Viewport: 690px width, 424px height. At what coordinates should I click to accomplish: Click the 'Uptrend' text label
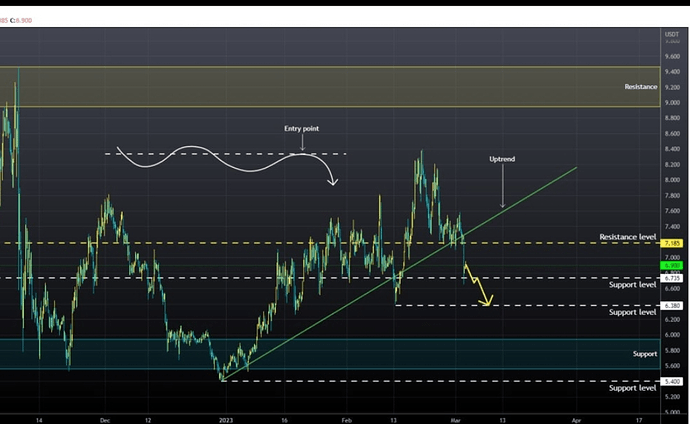[502, 159]
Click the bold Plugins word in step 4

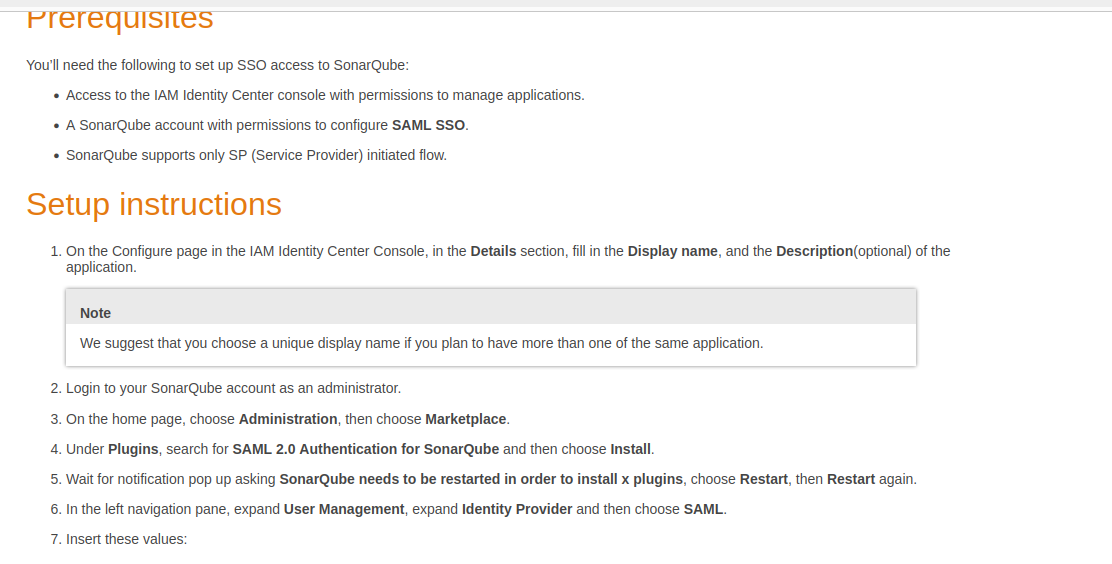133,449
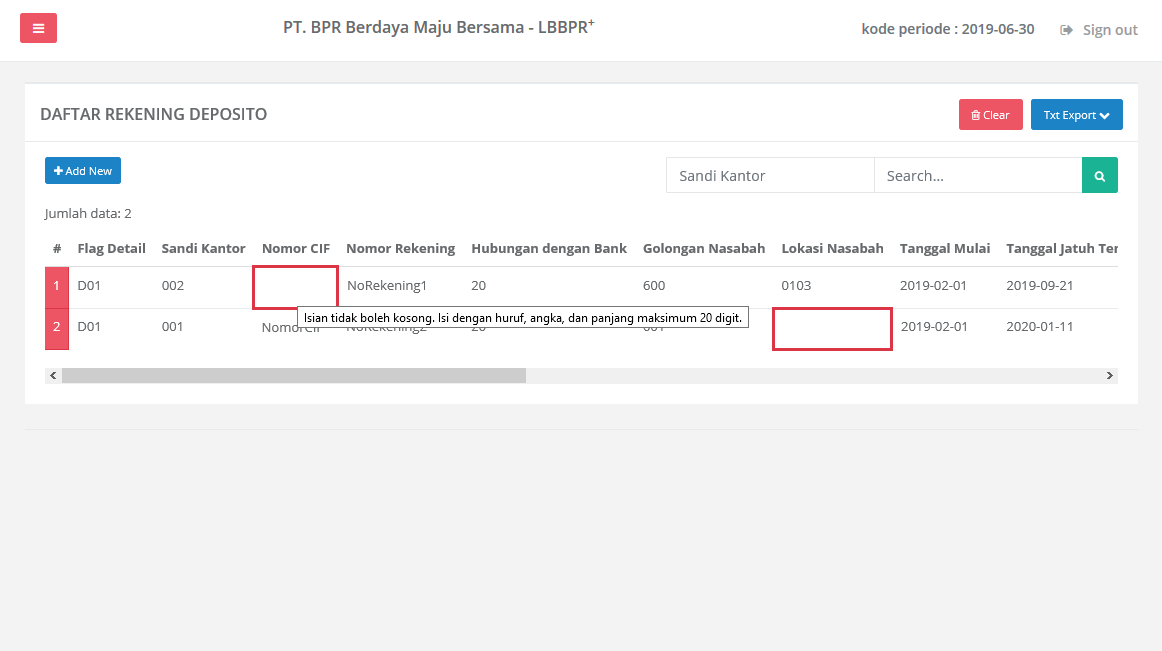Image resolution: width=1162 pixels, height=651 pixels.
Task: Click the right arrow of the table scrollbar
Action: [x=1110, y=375]
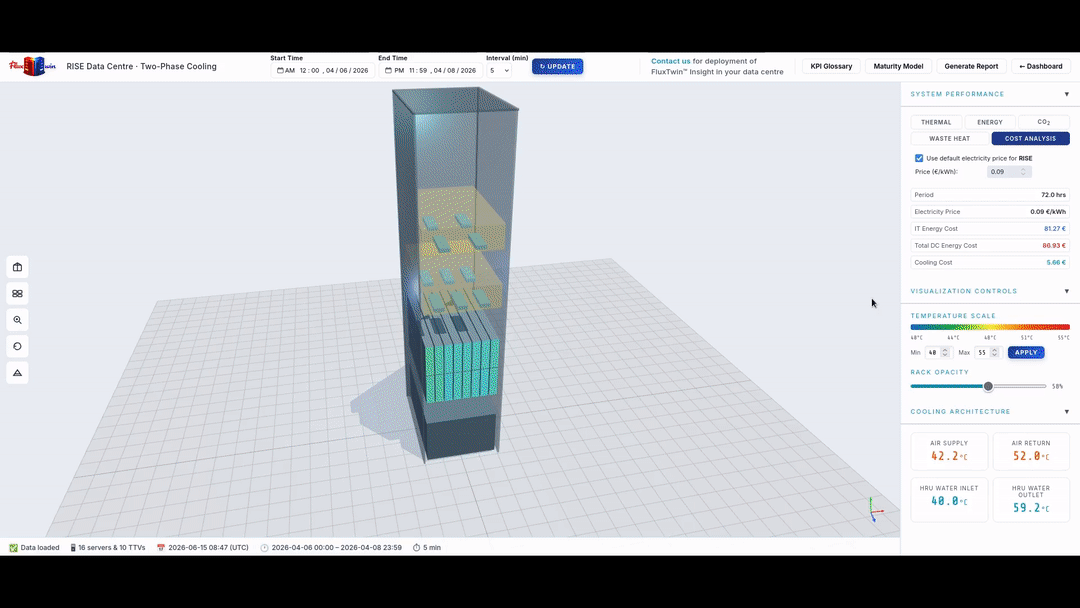The width and height of the screenshot is (1080, 608).
Task: Click the four-square grid layout icon
Action: tap(17, 293)
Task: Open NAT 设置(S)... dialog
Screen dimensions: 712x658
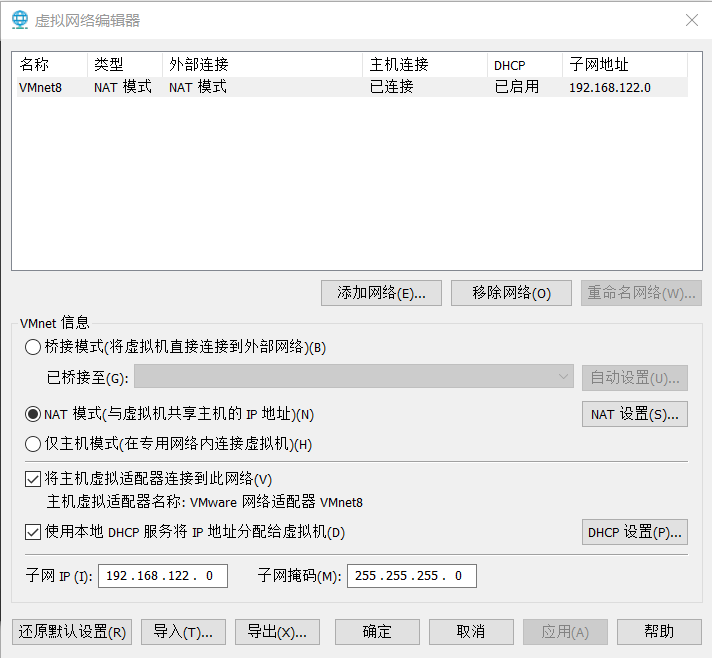Action: [x=634, y=414]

REQUIREMENT: The entries are to be transcribed in full. Their pictures are not.

EXERCISE RESPONSE:
Viewport: 690px width, 424px height. At what coordinates should I click to accomplish: Click the 'Uptrend' text label
[502, 159]
Click the bold Plugins word in step 4

133,449
Image resolution: width=1162 pixels, height=651 pixels.
Task: Click the right arrow of the table scrollbar
Action: [x=1110, y=375]
The width and height of the screenshot is (1080, 608).
Task: Click the four-square grid layout icon
Action: tap(17, 293)
Task: Open NAT 设置(S)... dialog
Screen dimensions: 712x658
Action: [x=634, y=414]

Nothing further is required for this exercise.